Saved entries:

______

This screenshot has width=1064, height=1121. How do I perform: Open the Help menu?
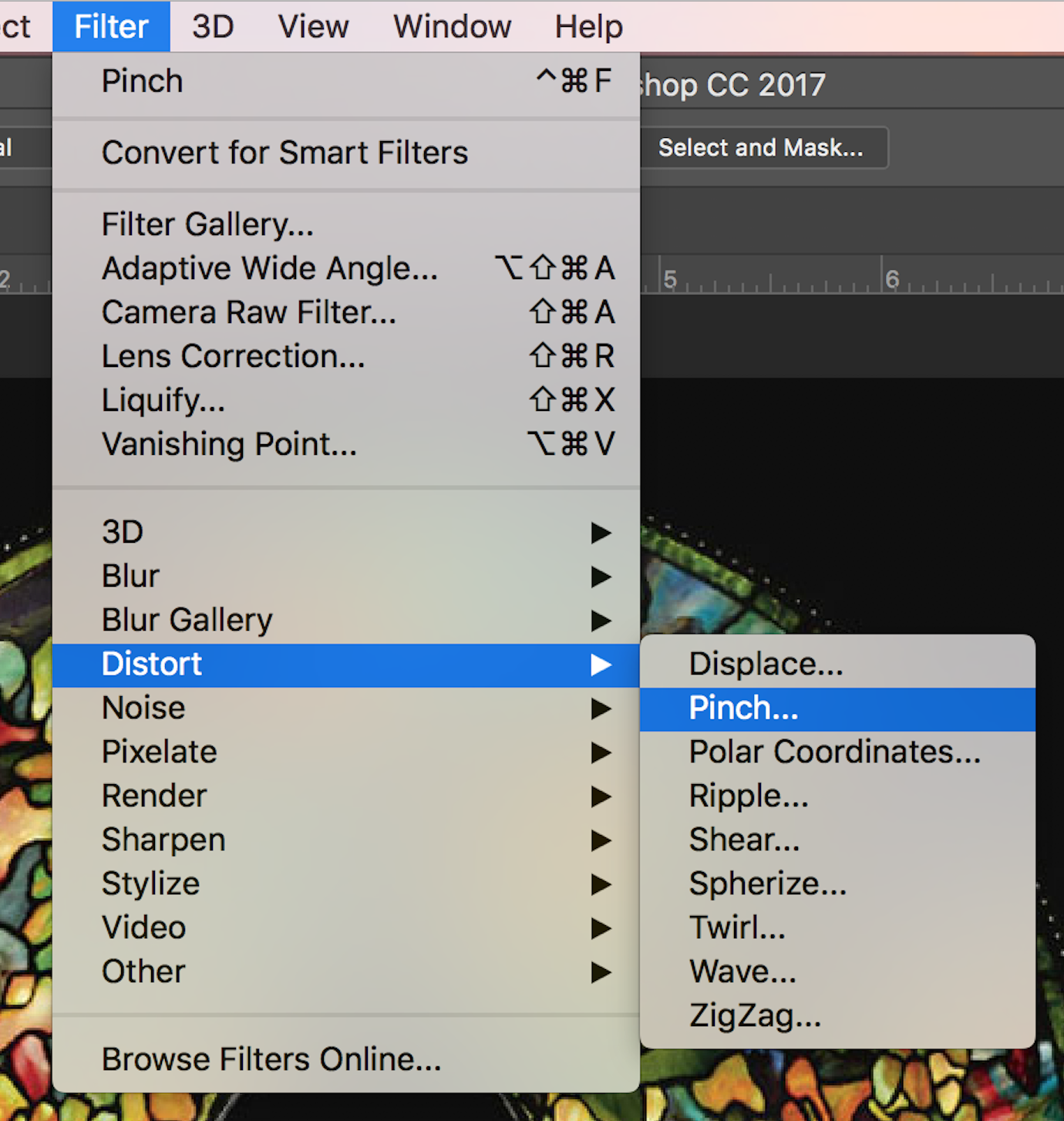coord(588,27)
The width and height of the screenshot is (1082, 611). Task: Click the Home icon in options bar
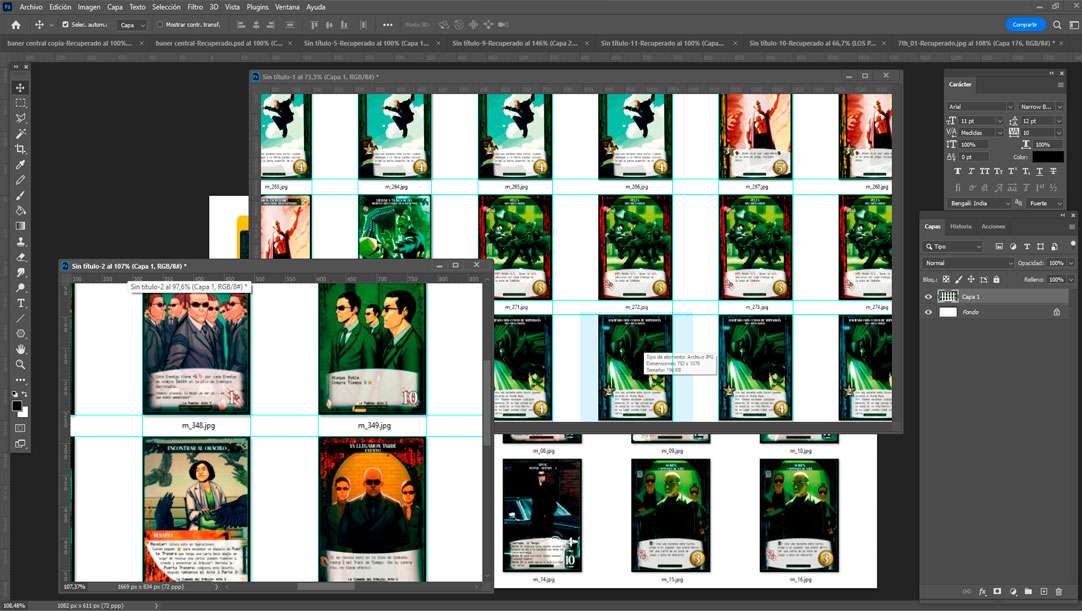click(15, 25)
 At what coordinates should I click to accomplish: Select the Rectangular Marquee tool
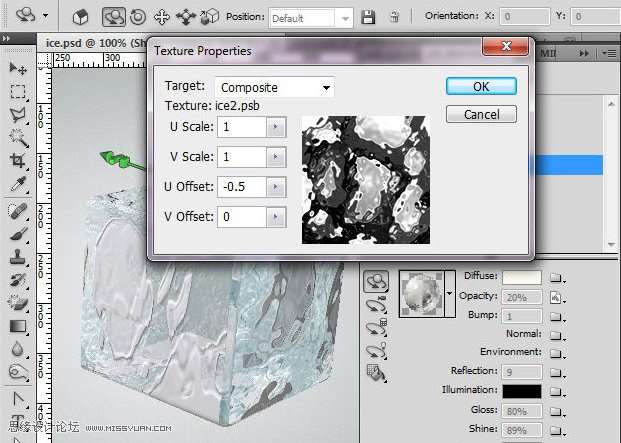click(17, 91)
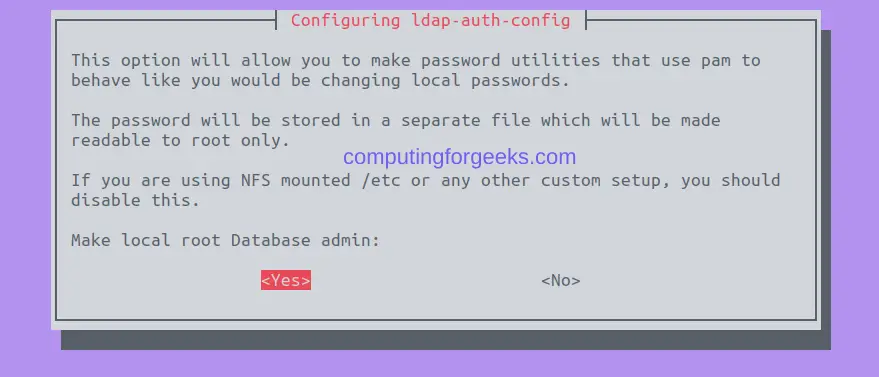Select the highlighted <Yes> button
This screenshot has height=377, width=879.
tap(286, 280)
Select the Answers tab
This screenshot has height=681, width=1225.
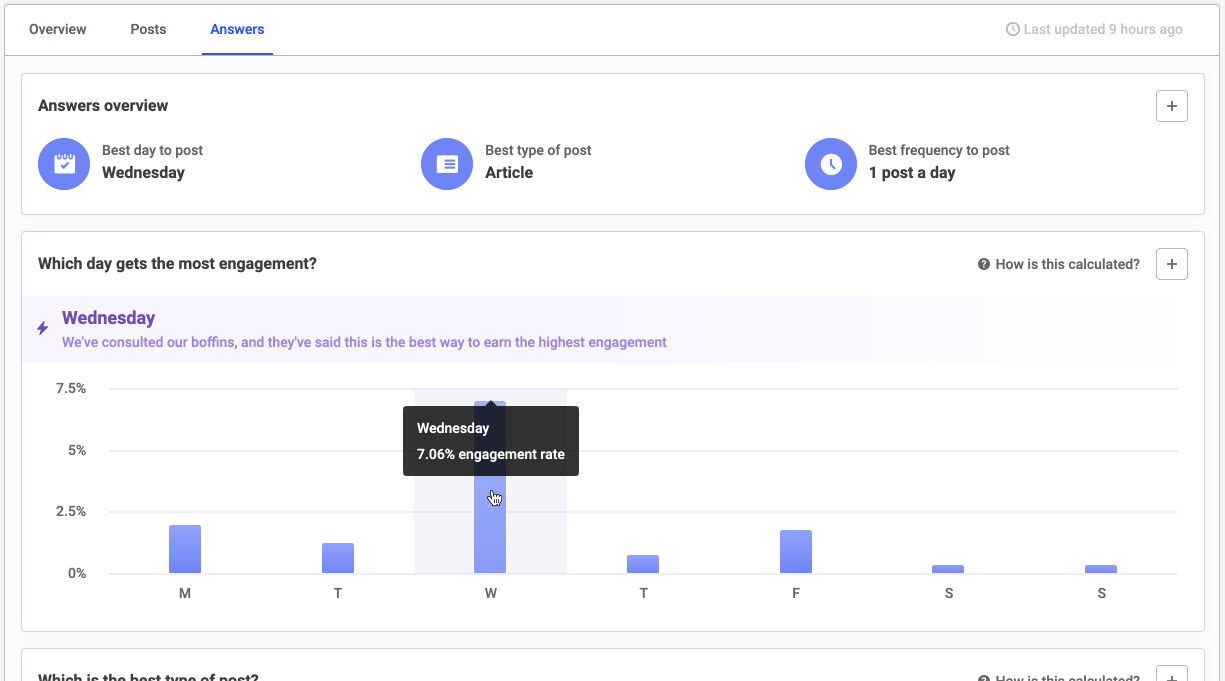click(237, 29)
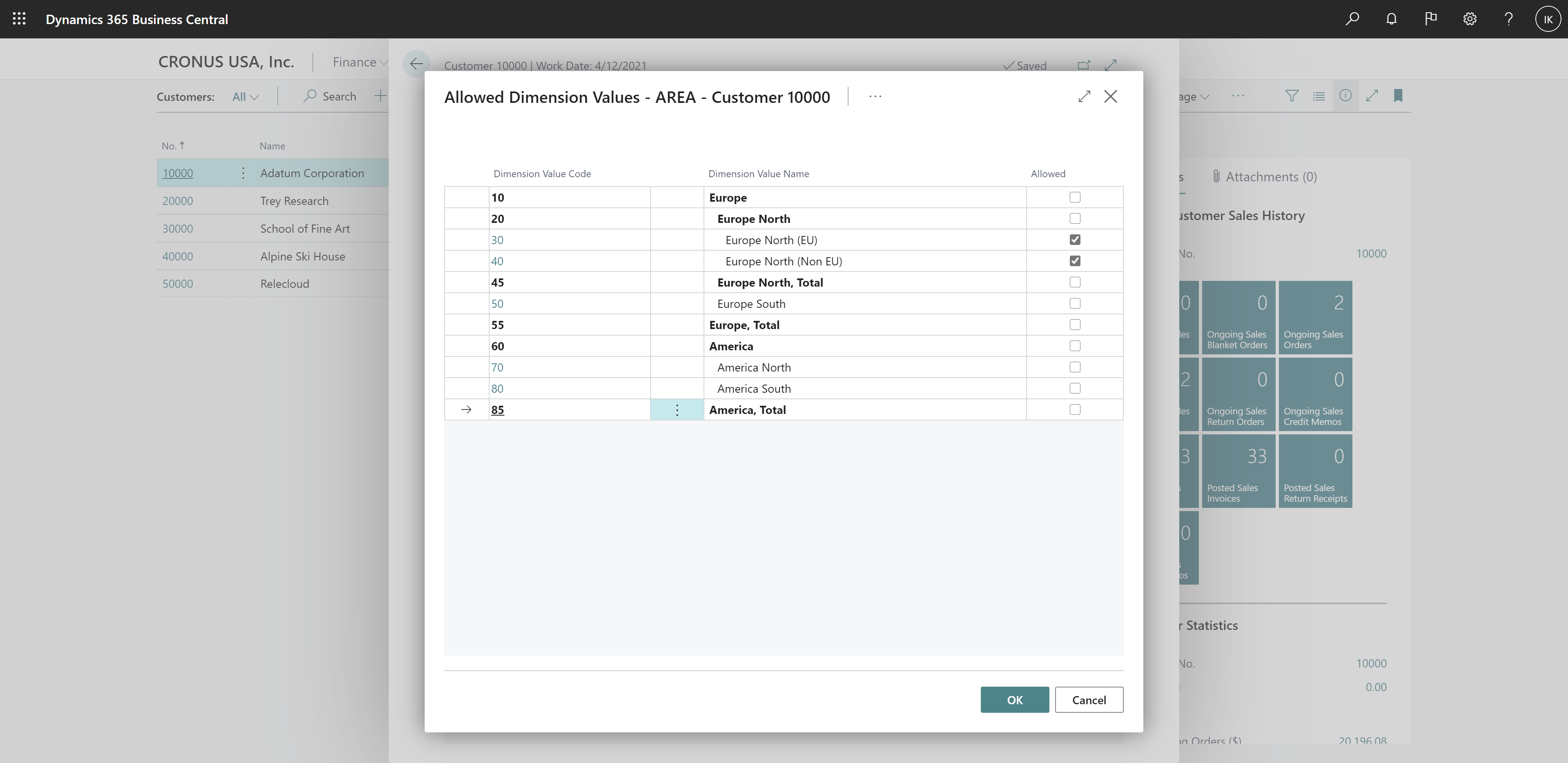
Task: Click the dimension value code 30 link
Action: tap(497, 239)
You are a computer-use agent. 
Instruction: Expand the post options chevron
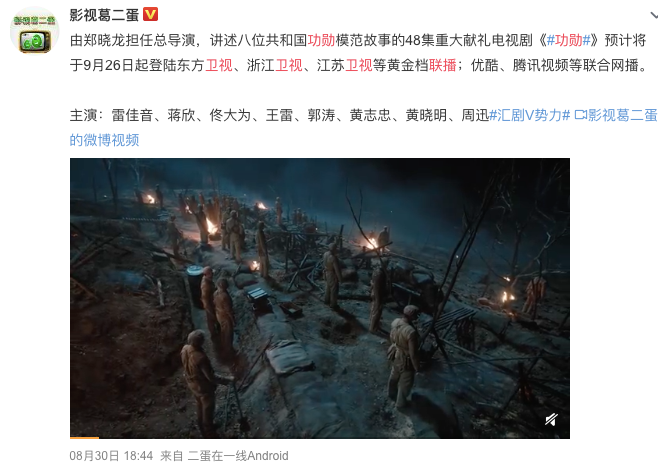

______

Set down, word for word, only the lines running from the line with "This screenshot has height=681, width=1225." through the final line of the entries above, omitting all pictures.

EXERCISE RESULT:
This screenshot has height=681, width=1225.
click(237, 29)
Task: Click the dimension value code 30 link
Action: tap(497, 239)
You are a computer-use agent. 
Instruction: Expand the post options chevron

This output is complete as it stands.